Identificar esse grau de denegação pressupõe enfrentar um ponto espinhoso, cujos arranhões sempre deixam marcas significativas: a sexualidade não é apenas um dado da natureza, mas, também uma construção social. Ou seja, não há uma ordem natural que determine a heterossexualidade como correta e a homossexualidade como um desvio. Essa partilha é socialmente construída, porém, essa dimensão é ocultada durante sua internalização. Esse processo não é natural, mas passa a ser naturalizado para que as pessoas se adequem à norma vigente.  

Vejamos agora como é que isso opera na mensagem transmitida pelo  vereador. Ao apresentar o ponto central de sua tese, o vereador praticamente se auto denuncia. A “mulher de verdade”, que ele gostaria de ver homenageada, é a mulher heterossexual, aquela que supostamente segue o curso da natureza, se relaciona com pessoas do outro sexo e tem filhos deles. A “mulher de mentira”, objeto de seu vilipendio, é um homem homossexual, que de alguma maneira subverte o curso da natureza, se relaciona com pessoas do mesmo sexo e finge ter filhos deles. 

Aqui é perceptível uma visão que identifica heterossexualidade com natureza e homossexualidade com artifício. Seguindo essa linha, quando mulheres e homens se relacionam sexualmente, ambos estão apenas manifestando a ordem natural das coisas. Já quando um homem se relaciona sexualmente com outros homens ou uma mulher se relaciona sexualmente com outras mulheres, é como se um elemento artificial fosse introduzido para perturbar a harmonia pré-estabelecida. 

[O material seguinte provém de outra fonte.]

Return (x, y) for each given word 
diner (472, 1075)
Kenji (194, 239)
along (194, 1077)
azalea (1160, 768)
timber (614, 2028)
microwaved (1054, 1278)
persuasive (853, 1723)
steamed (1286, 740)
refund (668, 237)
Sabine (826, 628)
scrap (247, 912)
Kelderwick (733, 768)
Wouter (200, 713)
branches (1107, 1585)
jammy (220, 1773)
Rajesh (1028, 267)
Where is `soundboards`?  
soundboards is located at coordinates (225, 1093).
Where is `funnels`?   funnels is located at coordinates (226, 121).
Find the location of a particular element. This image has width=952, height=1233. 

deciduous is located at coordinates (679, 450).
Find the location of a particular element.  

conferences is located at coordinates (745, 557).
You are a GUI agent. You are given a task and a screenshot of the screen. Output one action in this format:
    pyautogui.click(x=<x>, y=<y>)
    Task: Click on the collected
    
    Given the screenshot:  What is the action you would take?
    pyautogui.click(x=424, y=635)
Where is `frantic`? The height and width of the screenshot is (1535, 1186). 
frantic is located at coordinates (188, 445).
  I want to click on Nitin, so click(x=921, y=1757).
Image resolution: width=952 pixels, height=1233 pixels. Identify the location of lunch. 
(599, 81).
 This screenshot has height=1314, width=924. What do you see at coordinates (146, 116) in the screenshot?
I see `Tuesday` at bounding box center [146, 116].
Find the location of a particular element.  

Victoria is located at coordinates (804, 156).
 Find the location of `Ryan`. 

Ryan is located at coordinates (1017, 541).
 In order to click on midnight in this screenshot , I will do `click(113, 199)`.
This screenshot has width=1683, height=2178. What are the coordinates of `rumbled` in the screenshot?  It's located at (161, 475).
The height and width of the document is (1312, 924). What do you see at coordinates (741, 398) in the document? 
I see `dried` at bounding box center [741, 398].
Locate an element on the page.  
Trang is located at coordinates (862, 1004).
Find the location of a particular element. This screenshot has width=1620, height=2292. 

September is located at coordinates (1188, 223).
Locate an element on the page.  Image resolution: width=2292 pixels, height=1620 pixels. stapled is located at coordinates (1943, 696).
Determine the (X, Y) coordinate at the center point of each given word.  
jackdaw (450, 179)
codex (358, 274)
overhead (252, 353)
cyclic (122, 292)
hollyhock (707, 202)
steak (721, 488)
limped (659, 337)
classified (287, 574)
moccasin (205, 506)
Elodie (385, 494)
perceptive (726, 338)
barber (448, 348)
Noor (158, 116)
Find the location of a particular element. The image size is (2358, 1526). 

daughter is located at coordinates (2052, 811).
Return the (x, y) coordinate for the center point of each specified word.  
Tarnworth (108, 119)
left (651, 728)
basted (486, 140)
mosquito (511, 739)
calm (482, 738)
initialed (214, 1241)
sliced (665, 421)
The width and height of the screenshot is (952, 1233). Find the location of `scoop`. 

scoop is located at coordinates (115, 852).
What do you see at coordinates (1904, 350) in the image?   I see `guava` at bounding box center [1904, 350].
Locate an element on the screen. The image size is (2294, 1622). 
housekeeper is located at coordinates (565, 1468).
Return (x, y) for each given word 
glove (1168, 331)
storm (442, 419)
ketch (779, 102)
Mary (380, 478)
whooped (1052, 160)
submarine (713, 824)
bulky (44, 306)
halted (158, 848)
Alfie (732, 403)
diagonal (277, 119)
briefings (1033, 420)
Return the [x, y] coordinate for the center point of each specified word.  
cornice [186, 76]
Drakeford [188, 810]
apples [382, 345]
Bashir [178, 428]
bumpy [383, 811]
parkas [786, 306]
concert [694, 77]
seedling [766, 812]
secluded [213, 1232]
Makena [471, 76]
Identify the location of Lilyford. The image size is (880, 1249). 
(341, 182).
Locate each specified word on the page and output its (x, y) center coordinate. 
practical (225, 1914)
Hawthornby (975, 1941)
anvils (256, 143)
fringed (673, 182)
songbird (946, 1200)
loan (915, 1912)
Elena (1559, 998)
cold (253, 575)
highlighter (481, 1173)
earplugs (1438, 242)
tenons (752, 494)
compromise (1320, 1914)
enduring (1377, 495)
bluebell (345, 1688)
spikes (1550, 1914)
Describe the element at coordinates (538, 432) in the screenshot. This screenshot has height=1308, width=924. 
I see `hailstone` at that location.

Não por acaso, o legislador municipal nem se dá ao trabalho de nomear a heterossexualidade como condição sexual, afinal de contas está implícito que esta é só a manifestação da natureza. Porém, quando se remete à homossexualidade, ele faz questão de nomeá-la como opção, sugerindo que trata de algo antinatural, que foi escolhido pela pessoa em virtude das influências do meio. 

Essa naturalização da heterossexualidade e artificialização da homossexualidade se acentua diante de sua denúncia quanto a suposta politização dos canais comunicativos da Câmara Municipal. Ao escolher um personagem materno representado por um homem homossexual, a Câmara  estaria influenciando as pessoas a aderirem  a homossexualidade, como se esta fosse uma invenção da militância esquerdista. Já quando ele cita mulheres heterossexuais como exemplos passíveis de serem homenageadas, o vereador entende que não está politizando  nada. Está apenas traduzindo a ordem natural das coisas, que por coincidência é heterossexual.

Como já argumentei em outra ocasião, o crescimento do conservadorismo no Brasil anda de mãos dadas com o fortalecimento do liberalismo. O bolsonarismo é a versão mais acabada desse casamento.  Na sua etapa atual, o capitalismo tupiniquim não faz mais questão de ocultar o que sempre teve pior: o seu caráter racista, machista e lgbtfóbico. Portanto, se queremos avançar na luta contra as opressões, é preciso dizer em alto e bom som as coisas como realmente são: José Luiz Borges é  homofóbico, sim!